Japan Risks Deflation as CGPI Sees Steep Decline in April
Arslan Butt • 1 min read
Wholesale prices in Japan experienced the sharpest fall in almost four years during April, raising fears about a possible deflation hitting the economy amid the ongoing coronavirus pandemic. The corporate goods price index (CGPI), a key measure of how much companies charge each other for goods and services, fell by 2.3% YoY in April, worse than last month’s 0.4% decline and economists’ forecast for a 1.6% decline.
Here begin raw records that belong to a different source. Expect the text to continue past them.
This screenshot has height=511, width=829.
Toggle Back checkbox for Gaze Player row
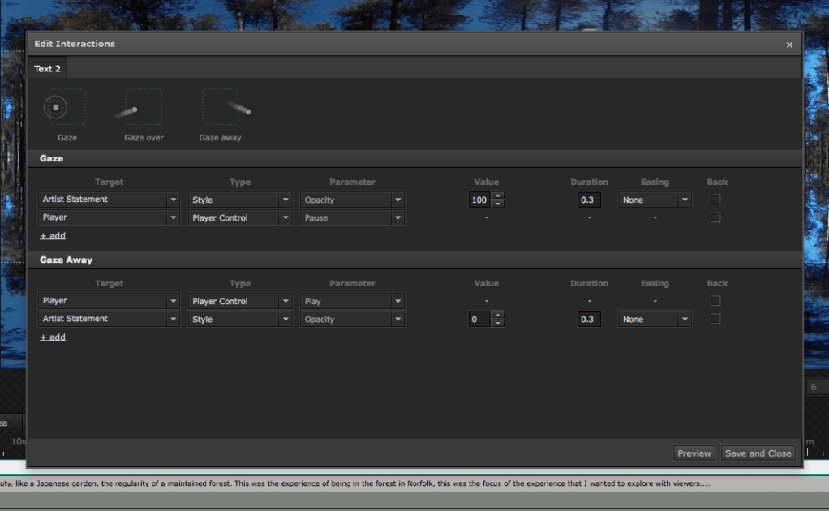[x=715, y=217]
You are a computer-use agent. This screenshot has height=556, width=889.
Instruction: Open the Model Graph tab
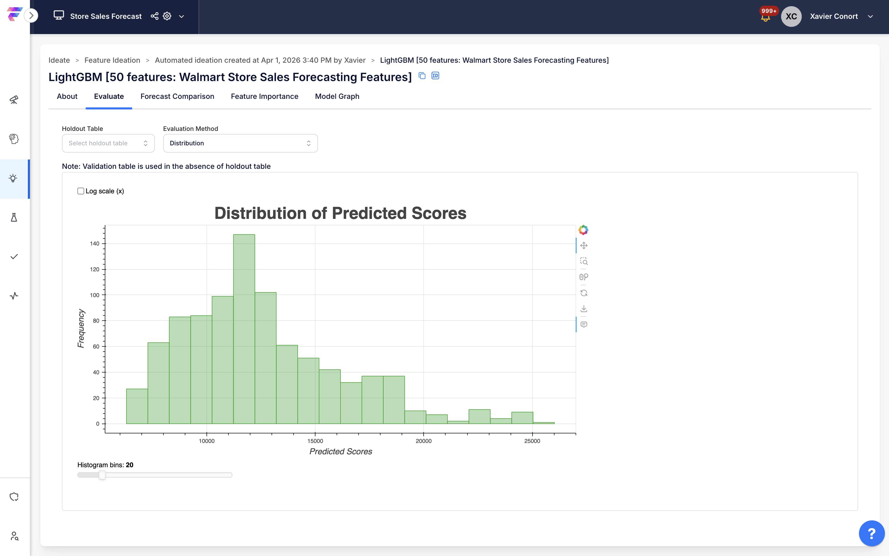(x=337, y=96)
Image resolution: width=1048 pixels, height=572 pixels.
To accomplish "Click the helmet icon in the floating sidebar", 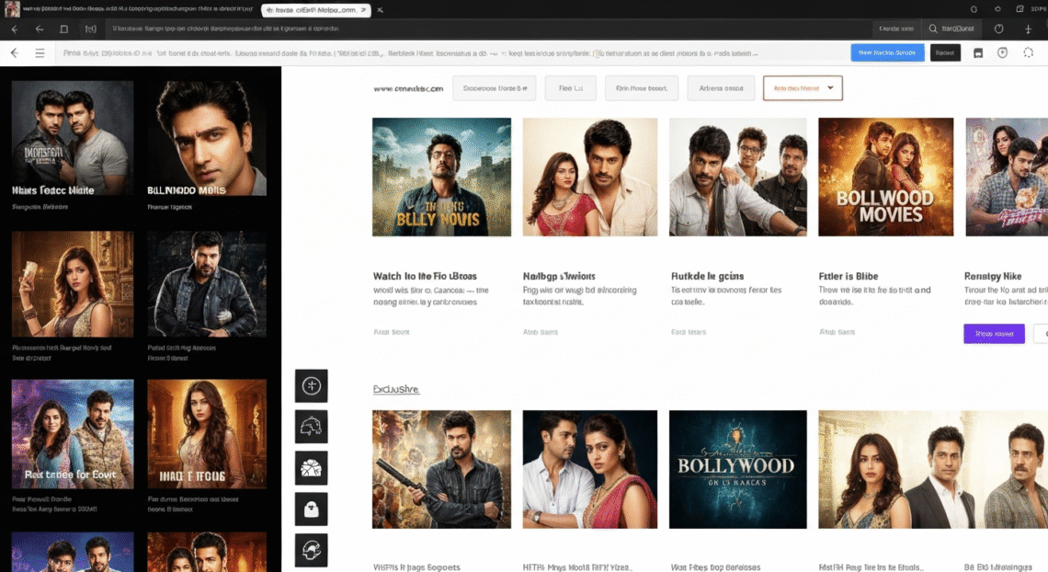I will [311, 426].
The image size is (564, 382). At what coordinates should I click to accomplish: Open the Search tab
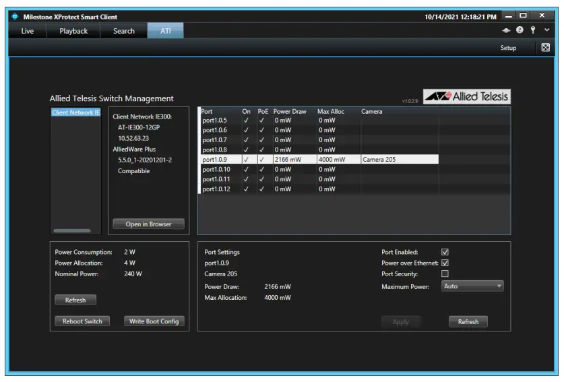pyautogui.click(x=124, y=31)
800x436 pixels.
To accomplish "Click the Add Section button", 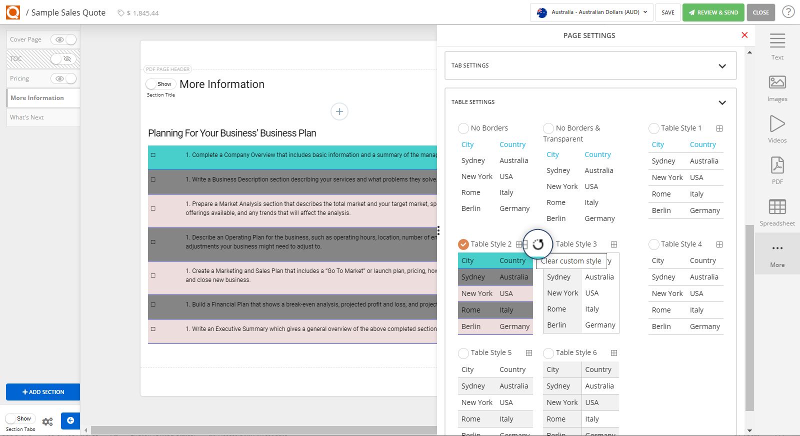I will (x=43, y=392).
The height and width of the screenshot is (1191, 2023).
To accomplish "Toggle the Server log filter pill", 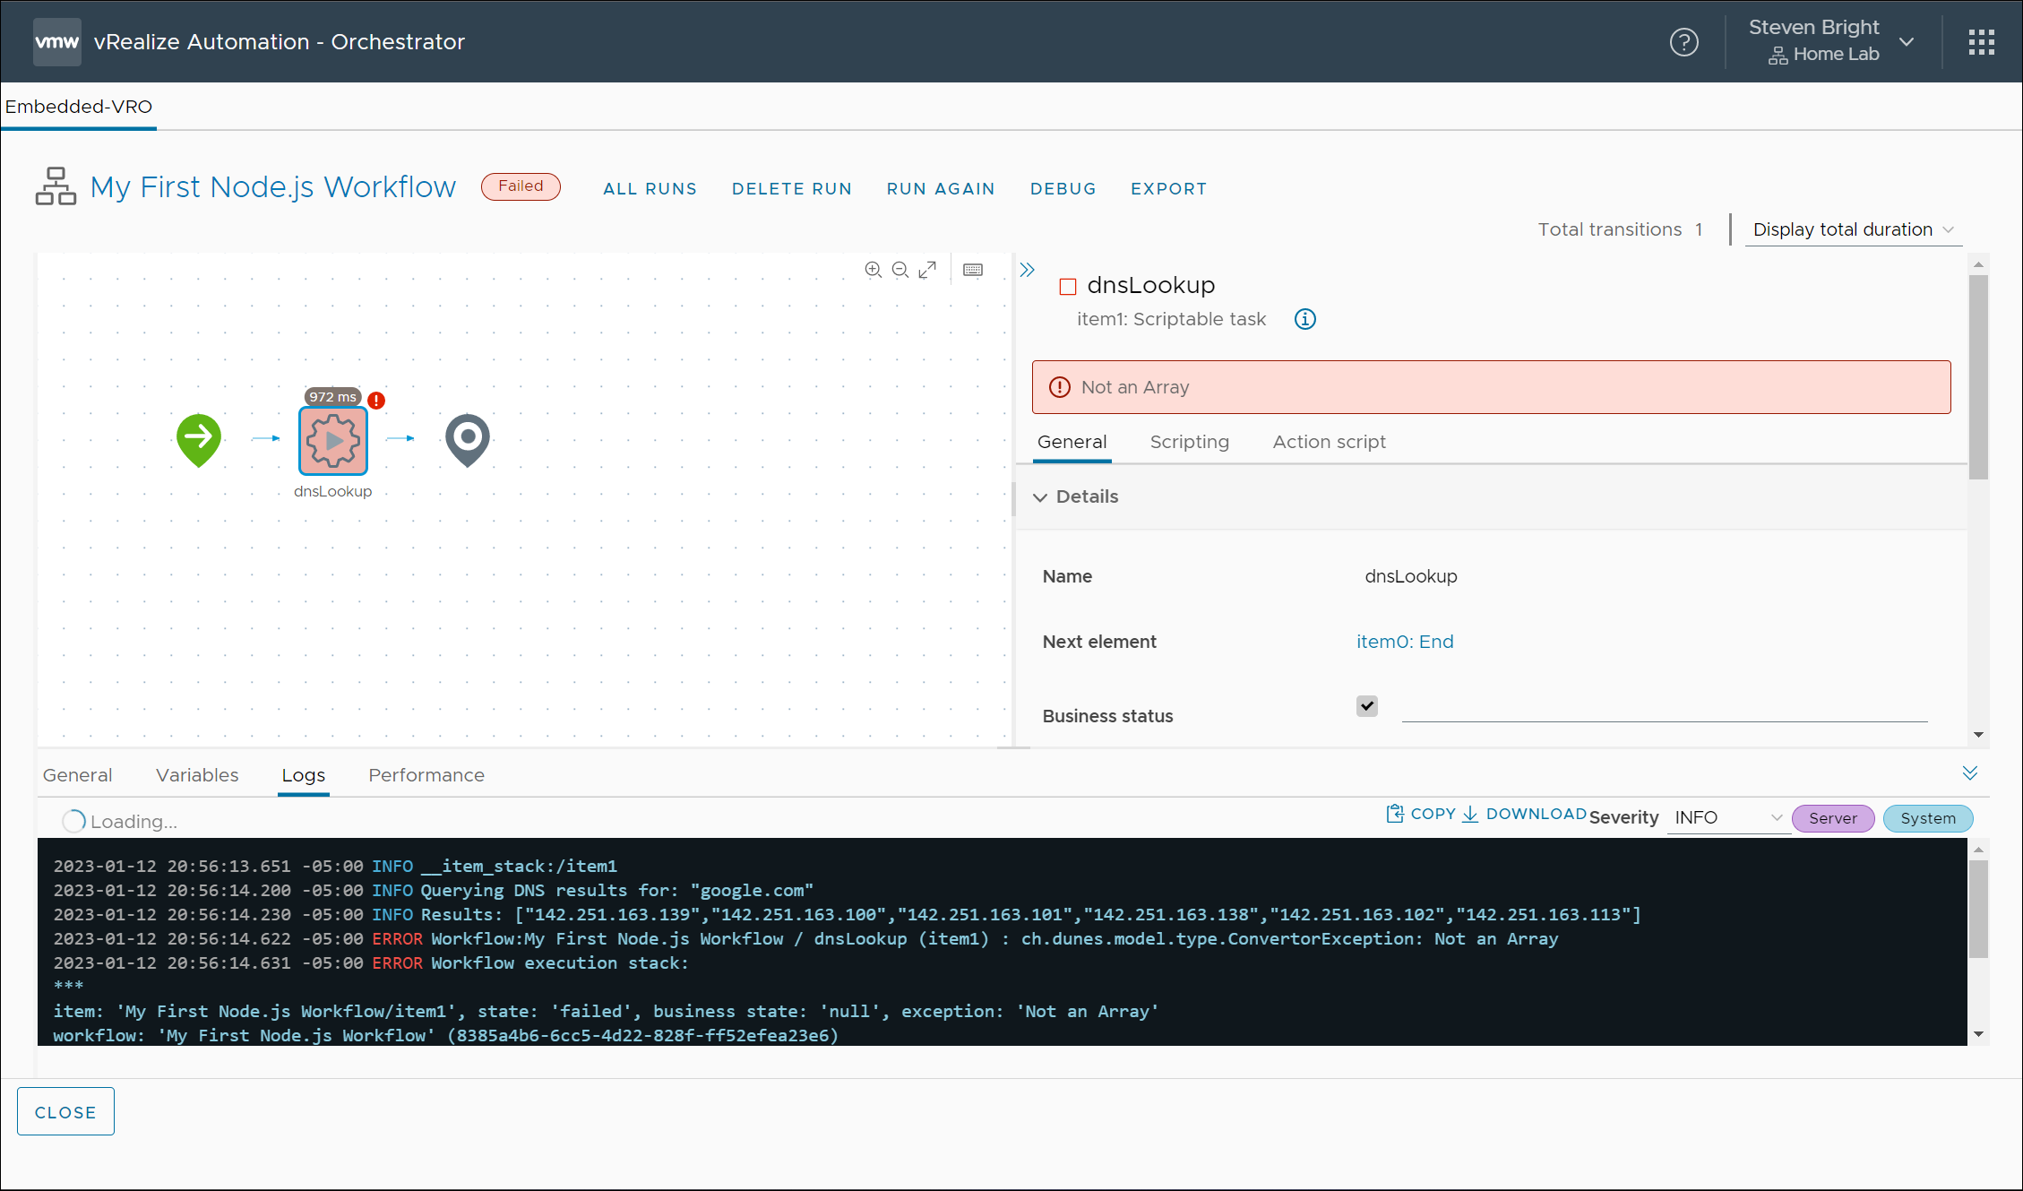I will pyautogui.click(x=1832, y=818).
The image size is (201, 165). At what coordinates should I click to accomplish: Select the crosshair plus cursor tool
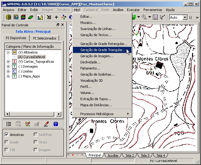[56, 17]
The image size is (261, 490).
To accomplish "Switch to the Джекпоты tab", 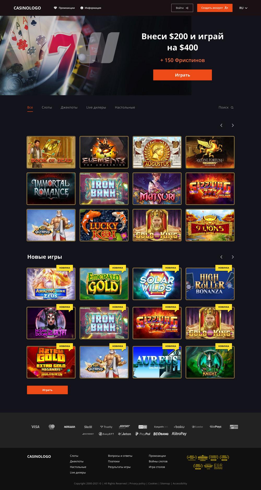I will (x=69, y=107).
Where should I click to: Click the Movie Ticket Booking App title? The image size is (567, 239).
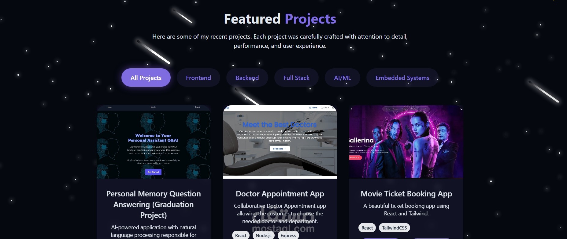click(x=406, y=194)
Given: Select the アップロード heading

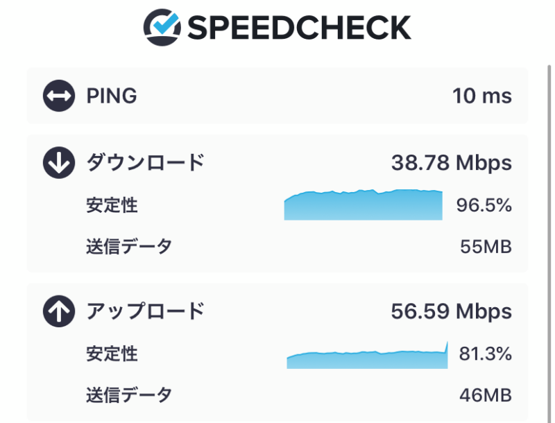Looking at the screenshot, I should click(x=145, y=312).
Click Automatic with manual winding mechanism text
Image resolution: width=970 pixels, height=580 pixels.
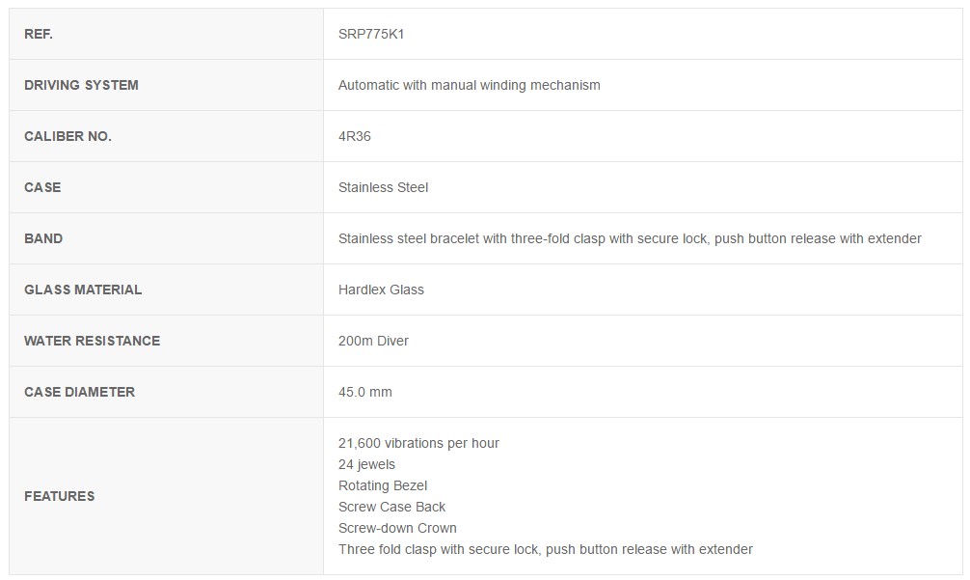coord(469,86)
This was the steepest fall on CGPI seen since November 2016 and was driven by a sharp decline in prices for oil and nonferrous metals. Meanwhile, domestic final goods prices were down by 2.5% YoY for the month of April.
Despite the several stimulus measures unveiled by the government and the BOJ, Japan’s economy is expected to slip into a severe recession as a result of the pandemic which has severely impacted both domestic demand as well as international trade. With rates already in the negative territory, the BOJ has limited tools for monetary easing, but still announced more risky asset purchases and increased buying of government bonds in April.
Notwithstanding these measures, the recent figures indicate that consumer inflation in Japan is far from the central bank’s 2% target, and is likely to remain under pressure in the coming months.